DATASET RECORDS:
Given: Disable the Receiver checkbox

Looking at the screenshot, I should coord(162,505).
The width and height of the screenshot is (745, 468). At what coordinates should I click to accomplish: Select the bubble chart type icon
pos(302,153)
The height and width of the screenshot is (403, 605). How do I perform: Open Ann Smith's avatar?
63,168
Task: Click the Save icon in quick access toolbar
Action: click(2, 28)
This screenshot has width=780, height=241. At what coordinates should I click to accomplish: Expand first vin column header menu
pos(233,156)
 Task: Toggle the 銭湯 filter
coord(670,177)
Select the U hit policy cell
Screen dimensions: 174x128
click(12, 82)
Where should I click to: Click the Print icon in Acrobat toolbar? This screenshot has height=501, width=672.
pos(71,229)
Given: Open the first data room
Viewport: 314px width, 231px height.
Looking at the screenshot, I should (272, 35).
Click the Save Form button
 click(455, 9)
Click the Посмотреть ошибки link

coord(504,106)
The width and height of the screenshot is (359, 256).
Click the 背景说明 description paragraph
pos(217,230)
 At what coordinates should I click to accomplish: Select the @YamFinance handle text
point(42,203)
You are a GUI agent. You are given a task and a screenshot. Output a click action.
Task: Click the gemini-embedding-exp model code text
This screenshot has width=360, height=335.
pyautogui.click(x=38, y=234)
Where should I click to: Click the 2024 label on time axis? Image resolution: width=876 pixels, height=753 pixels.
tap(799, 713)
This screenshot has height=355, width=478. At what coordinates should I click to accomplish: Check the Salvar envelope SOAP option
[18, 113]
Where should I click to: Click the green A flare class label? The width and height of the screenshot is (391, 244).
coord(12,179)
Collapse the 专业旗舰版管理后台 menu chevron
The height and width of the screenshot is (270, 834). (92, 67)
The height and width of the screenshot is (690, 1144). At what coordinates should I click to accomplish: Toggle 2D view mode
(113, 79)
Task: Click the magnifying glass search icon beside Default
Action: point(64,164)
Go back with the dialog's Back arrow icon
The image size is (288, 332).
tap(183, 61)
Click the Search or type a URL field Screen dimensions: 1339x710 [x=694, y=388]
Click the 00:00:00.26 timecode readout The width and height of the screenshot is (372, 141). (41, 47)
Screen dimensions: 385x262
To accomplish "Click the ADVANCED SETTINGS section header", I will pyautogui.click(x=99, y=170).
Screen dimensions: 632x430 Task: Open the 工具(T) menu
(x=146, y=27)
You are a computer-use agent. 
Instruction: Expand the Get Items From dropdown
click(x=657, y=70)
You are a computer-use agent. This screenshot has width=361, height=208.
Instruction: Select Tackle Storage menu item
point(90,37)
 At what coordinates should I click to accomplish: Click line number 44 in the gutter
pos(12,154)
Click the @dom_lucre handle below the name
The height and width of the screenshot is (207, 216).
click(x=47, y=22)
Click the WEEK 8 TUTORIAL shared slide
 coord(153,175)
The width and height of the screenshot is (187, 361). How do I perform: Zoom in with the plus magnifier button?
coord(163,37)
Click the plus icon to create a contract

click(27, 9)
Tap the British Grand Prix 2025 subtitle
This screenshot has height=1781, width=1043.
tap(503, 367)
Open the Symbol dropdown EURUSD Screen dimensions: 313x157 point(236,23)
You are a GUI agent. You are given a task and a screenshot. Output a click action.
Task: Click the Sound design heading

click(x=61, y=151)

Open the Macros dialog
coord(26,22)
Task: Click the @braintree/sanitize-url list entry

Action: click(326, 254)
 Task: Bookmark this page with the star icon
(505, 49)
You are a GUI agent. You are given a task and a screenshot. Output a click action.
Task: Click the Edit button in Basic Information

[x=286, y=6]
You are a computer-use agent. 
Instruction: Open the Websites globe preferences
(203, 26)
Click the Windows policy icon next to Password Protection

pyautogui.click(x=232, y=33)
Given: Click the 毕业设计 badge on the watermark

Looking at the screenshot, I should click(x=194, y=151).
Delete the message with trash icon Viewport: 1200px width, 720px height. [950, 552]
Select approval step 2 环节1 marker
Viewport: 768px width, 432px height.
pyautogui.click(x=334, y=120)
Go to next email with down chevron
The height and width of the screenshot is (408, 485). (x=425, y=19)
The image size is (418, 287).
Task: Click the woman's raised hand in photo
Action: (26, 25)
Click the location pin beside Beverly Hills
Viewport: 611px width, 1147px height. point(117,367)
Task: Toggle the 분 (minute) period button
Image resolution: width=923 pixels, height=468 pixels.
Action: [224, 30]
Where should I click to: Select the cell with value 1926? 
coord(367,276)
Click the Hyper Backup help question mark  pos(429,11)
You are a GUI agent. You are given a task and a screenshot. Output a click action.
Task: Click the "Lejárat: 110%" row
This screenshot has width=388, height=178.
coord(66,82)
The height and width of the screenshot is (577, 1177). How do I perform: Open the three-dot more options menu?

WHAT THE TASK REQUIRES: For the listing above, print only the lines starting at the line containing "Click the 背景说明 description paragraph" and ending at the line containing "Click the Search", exactly, both included.

FINISHED TASK:
Click the 背景说明 description paragraph
pos(217,230)
 At what coordinates should I click to accomplish: Select the @YamFinance handle text
point(42,203)
You are a GUI agent. You are given a task and a screenshot. Output a click action.
Task: Click the gemini-embedding-exp model code text
This screenshot has width=360, height=335.
pyautogui.click(x=38, y=234)
Where should I click to: Click the 2024 label on time axis? Image resolution: width=876 pixels, height=753 pixels.
tap(799, 713)
This screenshot has height=355, width=478. At what coordinates should I click to accomplish: Check the Salvar envelope SOAP option
[18, 113]
Where should I click to: Click the green A flare class label? The width and height of the screenshot is (391, 244).
coord(12,179)
Collapse the 专业旗舰版管理后台 menu chevron
The height and width of the screenshot is (270, 834). (92, 67)
The height and width of the screenshot is (690, 1144). At what coordinates should I click to accomplish: Toggle 2D view mode
(113, 79)
Task: Click the magnifying glass search icon beside Default
Action: point(64,164)
Go back with the dialog's Back arrow icon
The image size is (288, 332).
tap(183, 61)
Click the Search or type a URL field Screen dimensions: 1339x710 [x=694, y=388]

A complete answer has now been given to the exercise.